In one case ordering, get warning. In a different ordering, no warning. Even though in both certain case will never be reached:
enum Thing {
case one, two
}
func printThing000(_ thing: Thing?) {
// case's in this order, get warnings
switch thing {
case .none:
print("000 .none")
case .some(let me):
print("000 .some of \(me)")
case .one: // Warning: Case is already handled by previous patterns; consider removing it
print("000 .one")
case .two: // Warning: Case is already handled by previous patterns; consider removing it
print("000 .two")
}
}
func printThing111(_ thing: Thing?) {
// case's in this order, no warning even though case .some() will never be reached
switch thing {
case .none:
print("111 .none")
case .one: // no warning
print("111 .one")
case .two: // no warning
print("111 .two")
case .some(let me): // will never be matched to here
print("111 .some of \(me)")
}
}
Your enum isn’t frozen to have only two cases forever (which would be the case if it were explicitly declared as such in a separate, ABI-stable library). If you add a new case three to your enum, the last two cases in the first example will still never be reached, but the last case in the second example will become reachable.
@frozen is an opt-out from certain restrictions for libraries compiled in library evolution mode. It was first available for the C overlay, standard library, and libraries shipped by Apple as of SE-0192, and then was extended to user-defined types in libraries compiled in library evolution mode in SE-0260. The attribute has no effect when library evolution mode is off. See the Swift Evolution proposals for more details.
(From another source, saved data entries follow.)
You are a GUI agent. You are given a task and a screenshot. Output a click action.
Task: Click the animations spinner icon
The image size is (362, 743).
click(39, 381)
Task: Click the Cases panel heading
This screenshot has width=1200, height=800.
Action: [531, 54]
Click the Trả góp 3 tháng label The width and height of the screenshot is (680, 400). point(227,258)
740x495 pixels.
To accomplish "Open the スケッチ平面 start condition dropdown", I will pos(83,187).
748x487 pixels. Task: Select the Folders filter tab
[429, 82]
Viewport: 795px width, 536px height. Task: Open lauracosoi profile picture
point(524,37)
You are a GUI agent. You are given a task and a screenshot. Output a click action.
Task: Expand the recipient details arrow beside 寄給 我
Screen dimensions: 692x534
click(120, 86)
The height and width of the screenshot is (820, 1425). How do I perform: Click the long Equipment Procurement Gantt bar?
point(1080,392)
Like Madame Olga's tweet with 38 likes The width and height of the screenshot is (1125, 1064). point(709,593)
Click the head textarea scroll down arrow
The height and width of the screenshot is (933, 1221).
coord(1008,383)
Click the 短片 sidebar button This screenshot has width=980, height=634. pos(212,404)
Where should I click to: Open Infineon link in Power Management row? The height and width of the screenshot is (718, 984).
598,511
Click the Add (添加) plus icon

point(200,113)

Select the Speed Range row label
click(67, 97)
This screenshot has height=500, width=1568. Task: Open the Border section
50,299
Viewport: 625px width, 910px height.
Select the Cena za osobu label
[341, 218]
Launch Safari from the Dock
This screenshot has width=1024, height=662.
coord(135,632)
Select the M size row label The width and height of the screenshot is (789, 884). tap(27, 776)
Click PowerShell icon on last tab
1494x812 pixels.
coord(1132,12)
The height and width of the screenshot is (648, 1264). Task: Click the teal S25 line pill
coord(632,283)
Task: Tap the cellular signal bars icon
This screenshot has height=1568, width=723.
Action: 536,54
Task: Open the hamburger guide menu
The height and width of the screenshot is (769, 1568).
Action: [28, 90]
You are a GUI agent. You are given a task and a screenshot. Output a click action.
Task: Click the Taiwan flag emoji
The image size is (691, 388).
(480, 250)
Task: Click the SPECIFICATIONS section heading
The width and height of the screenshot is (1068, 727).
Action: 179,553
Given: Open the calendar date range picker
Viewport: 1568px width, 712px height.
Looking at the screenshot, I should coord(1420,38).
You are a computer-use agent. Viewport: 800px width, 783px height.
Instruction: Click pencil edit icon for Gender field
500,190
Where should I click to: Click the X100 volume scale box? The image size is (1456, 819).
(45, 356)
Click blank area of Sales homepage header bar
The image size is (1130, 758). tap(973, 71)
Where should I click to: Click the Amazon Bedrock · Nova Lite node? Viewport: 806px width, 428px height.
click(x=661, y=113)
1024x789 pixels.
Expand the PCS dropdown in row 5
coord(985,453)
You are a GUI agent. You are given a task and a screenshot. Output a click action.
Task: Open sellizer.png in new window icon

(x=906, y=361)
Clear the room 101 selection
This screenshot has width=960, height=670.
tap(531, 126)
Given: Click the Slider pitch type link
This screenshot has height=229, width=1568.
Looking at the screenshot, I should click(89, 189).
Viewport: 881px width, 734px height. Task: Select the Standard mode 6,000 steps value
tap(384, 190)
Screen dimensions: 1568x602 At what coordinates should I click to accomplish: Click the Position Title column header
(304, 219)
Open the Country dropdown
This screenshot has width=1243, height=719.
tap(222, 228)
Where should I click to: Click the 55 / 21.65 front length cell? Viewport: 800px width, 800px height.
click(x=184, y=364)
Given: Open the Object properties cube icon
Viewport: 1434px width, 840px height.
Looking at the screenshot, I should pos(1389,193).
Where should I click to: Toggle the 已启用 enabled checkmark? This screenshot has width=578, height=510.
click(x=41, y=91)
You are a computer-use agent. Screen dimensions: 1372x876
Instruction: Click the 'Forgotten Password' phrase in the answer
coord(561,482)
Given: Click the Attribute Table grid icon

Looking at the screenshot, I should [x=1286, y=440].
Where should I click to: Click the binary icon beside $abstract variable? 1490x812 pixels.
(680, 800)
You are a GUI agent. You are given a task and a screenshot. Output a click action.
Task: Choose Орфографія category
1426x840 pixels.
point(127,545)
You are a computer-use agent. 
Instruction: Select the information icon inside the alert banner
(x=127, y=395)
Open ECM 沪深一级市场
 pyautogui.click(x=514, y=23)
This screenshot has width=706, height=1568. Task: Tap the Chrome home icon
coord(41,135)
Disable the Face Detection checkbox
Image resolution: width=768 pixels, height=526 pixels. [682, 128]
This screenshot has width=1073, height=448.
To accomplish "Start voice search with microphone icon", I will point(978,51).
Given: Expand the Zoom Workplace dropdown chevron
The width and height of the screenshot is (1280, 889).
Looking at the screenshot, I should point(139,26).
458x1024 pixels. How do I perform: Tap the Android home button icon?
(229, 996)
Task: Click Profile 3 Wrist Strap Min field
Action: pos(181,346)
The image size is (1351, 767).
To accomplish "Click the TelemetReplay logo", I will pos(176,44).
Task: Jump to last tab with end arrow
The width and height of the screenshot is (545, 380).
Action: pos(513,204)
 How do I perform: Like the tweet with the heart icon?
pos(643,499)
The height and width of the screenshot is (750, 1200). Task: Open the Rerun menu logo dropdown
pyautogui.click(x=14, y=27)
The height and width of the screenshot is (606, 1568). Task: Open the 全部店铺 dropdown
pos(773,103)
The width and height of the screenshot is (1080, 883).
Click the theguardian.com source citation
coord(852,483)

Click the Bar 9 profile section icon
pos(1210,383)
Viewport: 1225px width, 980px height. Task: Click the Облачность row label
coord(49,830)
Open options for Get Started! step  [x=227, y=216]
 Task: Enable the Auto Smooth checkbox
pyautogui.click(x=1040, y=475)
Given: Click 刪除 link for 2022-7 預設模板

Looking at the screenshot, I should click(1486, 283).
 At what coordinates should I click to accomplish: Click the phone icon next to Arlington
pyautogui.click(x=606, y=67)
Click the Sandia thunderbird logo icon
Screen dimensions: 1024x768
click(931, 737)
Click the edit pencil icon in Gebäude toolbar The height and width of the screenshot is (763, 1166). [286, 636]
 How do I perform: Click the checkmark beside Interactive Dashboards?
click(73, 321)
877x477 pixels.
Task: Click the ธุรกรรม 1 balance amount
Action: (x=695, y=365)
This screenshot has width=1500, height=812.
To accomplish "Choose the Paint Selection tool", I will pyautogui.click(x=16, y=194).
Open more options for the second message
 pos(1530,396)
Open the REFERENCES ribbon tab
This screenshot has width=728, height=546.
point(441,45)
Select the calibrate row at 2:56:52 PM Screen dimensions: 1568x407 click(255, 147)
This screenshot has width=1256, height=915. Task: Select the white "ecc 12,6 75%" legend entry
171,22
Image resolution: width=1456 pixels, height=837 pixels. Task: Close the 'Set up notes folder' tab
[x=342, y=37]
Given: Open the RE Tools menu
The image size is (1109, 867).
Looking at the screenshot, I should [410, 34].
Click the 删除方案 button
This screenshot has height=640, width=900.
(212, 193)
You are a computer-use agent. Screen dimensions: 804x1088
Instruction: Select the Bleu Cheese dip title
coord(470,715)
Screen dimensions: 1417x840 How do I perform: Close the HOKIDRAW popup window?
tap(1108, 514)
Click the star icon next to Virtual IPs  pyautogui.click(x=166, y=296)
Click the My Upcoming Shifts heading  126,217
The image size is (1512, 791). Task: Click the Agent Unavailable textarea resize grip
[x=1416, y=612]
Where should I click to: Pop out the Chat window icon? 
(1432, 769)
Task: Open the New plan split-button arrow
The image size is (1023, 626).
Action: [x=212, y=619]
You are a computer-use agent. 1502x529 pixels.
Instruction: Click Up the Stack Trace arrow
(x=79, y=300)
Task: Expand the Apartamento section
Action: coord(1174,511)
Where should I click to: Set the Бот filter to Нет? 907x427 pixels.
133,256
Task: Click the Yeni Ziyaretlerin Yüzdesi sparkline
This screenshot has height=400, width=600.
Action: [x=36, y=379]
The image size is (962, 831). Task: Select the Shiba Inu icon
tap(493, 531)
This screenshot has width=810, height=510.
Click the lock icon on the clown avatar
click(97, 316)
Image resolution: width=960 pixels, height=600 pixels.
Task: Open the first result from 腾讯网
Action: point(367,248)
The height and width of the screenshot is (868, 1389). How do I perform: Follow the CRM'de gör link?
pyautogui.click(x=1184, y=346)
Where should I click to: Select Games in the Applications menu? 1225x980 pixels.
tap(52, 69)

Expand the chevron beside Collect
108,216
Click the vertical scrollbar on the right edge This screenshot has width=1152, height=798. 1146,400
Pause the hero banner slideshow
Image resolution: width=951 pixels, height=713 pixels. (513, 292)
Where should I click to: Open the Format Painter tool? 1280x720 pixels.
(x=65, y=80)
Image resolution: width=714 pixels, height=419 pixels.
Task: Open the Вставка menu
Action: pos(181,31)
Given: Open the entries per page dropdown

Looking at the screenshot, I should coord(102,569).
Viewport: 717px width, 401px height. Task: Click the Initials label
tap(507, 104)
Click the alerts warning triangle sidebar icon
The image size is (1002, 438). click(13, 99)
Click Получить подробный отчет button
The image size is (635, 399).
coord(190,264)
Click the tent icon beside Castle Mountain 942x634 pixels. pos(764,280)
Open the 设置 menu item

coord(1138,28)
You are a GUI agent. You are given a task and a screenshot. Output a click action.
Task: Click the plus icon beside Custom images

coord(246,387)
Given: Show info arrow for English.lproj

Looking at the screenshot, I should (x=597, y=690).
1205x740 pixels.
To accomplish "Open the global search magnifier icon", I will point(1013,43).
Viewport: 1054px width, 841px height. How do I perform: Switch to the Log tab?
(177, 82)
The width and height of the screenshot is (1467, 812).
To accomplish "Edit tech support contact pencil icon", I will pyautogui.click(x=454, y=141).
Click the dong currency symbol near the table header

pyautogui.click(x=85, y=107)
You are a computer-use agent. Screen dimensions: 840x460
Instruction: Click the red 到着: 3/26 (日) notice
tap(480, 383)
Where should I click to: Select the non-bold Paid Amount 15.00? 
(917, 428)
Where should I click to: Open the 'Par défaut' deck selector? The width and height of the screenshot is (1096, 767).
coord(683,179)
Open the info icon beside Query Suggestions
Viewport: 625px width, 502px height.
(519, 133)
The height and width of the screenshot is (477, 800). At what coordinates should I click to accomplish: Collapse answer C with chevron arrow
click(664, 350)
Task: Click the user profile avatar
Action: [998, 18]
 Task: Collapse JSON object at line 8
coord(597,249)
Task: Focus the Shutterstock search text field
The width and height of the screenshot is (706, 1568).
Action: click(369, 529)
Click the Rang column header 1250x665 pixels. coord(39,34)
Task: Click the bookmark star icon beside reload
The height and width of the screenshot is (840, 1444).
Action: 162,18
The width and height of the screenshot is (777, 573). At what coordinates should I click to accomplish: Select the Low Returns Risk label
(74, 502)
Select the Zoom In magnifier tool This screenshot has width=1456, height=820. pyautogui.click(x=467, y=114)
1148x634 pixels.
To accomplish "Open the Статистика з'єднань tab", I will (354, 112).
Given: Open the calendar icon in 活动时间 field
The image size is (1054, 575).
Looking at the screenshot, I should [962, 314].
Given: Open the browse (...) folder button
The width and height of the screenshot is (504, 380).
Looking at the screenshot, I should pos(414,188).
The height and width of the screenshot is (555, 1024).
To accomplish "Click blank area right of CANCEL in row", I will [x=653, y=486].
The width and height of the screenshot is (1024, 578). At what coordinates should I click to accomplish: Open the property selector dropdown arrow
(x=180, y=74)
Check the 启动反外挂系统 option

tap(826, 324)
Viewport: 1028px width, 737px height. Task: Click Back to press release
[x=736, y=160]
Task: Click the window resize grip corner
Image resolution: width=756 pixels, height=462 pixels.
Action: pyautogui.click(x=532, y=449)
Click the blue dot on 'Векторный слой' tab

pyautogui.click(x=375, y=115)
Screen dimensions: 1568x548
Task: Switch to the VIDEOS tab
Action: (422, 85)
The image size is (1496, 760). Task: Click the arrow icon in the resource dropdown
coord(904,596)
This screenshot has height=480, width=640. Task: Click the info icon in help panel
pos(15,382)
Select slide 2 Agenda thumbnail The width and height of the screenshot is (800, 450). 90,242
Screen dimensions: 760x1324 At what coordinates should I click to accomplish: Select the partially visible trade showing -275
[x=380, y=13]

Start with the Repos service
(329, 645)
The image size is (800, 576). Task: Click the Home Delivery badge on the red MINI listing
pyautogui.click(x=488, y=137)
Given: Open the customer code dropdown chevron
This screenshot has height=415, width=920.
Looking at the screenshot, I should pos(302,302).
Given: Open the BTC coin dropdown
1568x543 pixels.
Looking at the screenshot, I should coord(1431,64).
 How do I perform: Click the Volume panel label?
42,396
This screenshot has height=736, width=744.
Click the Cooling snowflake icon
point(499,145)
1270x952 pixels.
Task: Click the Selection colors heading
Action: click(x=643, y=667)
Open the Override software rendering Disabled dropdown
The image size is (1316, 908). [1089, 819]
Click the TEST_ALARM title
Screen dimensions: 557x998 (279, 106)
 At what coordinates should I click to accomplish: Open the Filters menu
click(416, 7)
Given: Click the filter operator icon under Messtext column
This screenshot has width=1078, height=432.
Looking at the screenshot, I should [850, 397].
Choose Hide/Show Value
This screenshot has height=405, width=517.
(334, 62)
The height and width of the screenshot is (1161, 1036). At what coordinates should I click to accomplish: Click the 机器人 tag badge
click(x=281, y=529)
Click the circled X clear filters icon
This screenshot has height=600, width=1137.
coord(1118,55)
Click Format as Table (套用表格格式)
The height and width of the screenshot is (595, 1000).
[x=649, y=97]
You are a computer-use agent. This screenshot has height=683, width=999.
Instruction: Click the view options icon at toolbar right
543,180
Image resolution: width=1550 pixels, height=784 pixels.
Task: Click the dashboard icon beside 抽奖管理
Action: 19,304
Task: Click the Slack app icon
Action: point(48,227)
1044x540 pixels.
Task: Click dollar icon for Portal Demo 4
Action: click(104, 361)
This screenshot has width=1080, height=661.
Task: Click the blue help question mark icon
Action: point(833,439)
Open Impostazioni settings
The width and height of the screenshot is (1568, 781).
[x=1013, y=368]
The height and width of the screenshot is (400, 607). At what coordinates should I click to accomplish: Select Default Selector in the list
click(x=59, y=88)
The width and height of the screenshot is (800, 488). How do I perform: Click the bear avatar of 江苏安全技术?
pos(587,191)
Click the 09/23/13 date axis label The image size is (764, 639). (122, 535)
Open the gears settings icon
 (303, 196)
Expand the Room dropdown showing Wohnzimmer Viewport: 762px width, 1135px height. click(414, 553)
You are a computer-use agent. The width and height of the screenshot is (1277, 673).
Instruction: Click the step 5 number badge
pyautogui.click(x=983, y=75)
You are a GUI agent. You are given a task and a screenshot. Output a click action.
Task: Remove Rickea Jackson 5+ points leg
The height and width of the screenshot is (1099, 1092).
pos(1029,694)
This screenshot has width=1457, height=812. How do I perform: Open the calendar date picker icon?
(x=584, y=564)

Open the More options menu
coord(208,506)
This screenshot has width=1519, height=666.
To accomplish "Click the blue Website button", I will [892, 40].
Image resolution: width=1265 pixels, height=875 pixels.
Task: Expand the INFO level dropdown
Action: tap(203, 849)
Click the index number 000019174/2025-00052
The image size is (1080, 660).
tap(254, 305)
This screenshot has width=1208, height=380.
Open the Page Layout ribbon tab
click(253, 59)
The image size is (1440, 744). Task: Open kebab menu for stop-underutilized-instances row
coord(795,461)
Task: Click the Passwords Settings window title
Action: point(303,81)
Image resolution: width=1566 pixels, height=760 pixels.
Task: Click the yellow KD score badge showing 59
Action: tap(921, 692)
Interesting, though, I think you're onto something in terms of a discrepancy:
var sign: FloatingPointSign? = .plus
switch sign {
case .none: fallthrough
case .minus: fallthrough
case .plus: print("Hi")
default: fatalError() // warning: default will never be executed
}
switch sign {
case .none: fallthrough
case .minus: fallthrough
case .plus: print("Hi")
case .some(_): fatalError() // no warning, hmm...
}
Not sure if this is exactly identical, but here's an earlier similar bug. You'll notice a lot more weirdness in this area, like you're not even allowed explicitly mention the enum name and you have to use implicit member expressions:
var sign: FloatingPointSign? = .plus
switch sign {
case .none: fallthrough
case FloatingPointSign.minus: fallthrough // error: enum case 'minus' is not a member of type 'FloatingPointSign?'
case .plus: print("Hi")
}
Not really. If you remove the optionality, the compiler will treat your two cases .one and .two as exhaustive, so there is clearly a bug or limitation here, where it can't figure it out correctly when stashed inside an optional.